Part 1: Introduction & Philosophy (Slides 1-10)

  • Course goals and the AI 4 Materials program.
  • The “Hype Cycle” vs. Reality in scientific AI.
  • Why now? The convergence of high-throughput experiments, simulation, and ML.

Part 2: Models in Engineering (Slides 11-20)

  • Defining a “Model”: Prediction vs. Explanation.
  • First-Principles (physics-based) vs. Data-Driven approaches.
  • The Black-Box stigma and the move toward White-Box ML.

Part 3: What Makes Materials Data Special? (Slides 21-35)

  • The PSPP Chain as a data graph.
  • Types of data: Micrographs (pixels), EBSD (orientations), EDS (spectra), Process logs (time-series).
  • The “Small Data” problem in Materials Science.
  • Physical Priors: How physics limits the possible data space.

Part 4: Data Foundations & Quality (Slides 36-45)

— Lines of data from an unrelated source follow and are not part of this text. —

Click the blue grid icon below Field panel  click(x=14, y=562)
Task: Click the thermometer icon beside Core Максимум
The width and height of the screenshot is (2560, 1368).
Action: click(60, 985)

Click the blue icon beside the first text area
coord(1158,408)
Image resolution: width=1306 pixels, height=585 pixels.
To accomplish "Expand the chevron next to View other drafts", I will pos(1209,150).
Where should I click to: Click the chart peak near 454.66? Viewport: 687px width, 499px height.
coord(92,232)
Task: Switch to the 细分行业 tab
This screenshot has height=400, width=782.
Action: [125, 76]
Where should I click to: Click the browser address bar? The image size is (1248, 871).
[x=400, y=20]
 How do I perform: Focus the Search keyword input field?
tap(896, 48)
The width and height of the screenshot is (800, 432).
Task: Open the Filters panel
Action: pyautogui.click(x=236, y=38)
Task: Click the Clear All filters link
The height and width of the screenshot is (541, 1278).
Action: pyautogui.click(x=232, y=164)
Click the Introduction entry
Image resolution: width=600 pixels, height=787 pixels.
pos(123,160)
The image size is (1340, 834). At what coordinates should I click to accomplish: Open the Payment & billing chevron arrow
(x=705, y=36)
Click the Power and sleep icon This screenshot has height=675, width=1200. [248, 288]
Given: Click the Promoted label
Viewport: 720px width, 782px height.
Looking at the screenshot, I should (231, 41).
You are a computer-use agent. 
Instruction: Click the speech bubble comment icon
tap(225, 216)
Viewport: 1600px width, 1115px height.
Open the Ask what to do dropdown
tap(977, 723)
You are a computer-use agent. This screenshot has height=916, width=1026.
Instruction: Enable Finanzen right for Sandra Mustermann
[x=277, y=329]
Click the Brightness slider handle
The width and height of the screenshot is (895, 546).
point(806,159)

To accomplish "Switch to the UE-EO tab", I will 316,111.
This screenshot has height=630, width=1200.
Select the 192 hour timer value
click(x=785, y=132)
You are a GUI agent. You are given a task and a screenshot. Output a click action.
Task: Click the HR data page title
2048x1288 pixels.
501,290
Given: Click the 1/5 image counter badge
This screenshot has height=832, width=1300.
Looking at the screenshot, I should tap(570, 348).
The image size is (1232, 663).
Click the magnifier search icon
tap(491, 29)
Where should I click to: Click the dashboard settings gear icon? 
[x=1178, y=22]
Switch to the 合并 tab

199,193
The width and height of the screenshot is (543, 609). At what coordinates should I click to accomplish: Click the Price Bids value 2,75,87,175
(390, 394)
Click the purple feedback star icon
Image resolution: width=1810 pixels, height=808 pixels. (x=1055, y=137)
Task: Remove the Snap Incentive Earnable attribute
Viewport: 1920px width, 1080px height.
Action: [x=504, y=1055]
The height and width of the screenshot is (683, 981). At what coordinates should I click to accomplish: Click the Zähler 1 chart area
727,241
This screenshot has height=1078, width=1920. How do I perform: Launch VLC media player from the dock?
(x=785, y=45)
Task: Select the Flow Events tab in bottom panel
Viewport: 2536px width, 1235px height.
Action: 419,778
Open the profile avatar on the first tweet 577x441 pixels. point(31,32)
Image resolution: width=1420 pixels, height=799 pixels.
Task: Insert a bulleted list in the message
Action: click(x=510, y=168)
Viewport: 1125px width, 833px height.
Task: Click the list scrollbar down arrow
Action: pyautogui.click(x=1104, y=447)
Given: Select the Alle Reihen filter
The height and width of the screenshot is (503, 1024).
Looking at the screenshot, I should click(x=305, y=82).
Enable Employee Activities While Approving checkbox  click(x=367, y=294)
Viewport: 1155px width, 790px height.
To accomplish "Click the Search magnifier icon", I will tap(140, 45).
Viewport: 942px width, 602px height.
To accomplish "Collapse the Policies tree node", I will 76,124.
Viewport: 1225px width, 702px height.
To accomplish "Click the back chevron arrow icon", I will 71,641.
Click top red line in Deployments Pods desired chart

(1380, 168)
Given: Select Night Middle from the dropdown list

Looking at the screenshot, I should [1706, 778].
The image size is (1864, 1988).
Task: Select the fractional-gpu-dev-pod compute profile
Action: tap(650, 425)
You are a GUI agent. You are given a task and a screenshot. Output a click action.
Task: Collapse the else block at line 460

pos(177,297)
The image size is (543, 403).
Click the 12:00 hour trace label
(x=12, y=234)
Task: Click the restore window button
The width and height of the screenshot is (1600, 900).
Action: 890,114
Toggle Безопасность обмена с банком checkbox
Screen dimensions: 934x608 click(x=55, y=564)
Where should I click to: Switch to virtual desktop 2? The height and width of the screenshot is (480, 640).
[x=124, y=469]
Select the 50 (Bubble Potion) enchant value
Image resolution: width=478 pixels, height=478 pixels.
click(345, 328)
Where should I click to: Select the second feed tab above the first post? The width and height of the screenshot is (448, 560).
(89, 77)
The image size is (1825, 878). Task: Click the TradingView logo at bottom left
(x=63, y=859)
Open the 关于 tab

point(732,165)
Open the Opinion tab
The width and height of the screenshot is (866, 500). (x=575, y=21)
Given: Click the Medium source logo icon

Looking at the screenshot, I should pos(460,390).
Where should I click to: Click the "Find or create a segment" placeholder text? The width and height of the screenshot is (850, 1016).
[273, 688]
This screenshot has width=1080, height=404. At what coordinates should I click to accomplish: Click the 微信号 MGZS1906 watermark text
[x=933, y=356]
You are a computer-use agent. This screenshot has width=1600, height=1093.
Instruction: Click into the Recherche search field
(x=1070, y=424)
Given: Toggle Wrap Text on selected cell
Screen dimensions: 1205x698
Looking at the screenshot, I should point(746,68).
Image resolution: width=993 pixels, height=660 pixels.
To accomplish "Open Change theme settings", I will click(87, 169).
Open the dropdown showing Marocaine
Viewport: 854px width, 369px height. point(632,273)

  • Categorizing data: Nominal, Ordinal, Cardinal.
  • The critical role of Metadata and Units.
  • Measurement uncertainty and its propagation into ML models.

Part 5: The CRISP-DM Workflow for Labs (Slides 46-50)

  • Adapting the industrial standard to the materials lab.
  • From “Scientific Understanding” to “Deployment” in production.
  • Correlation != Causality (The Ice Cream and Crime rate example).

Quarto Website Update (Summary)

Summary for ML-PC Week 1:
This unit introduces the transition from classical physics-based modeling to data-driven discovery in materials science. We explore the unique challenges of experimental materials data, including its multi-modal nature, high acquisition cost, and the fundamental Processing-Structure-Property-Performance (PSPP) relationships. Key concepts include data scales, measurement uncertainty, and the CRISP-DM process adapted for scientific workflows.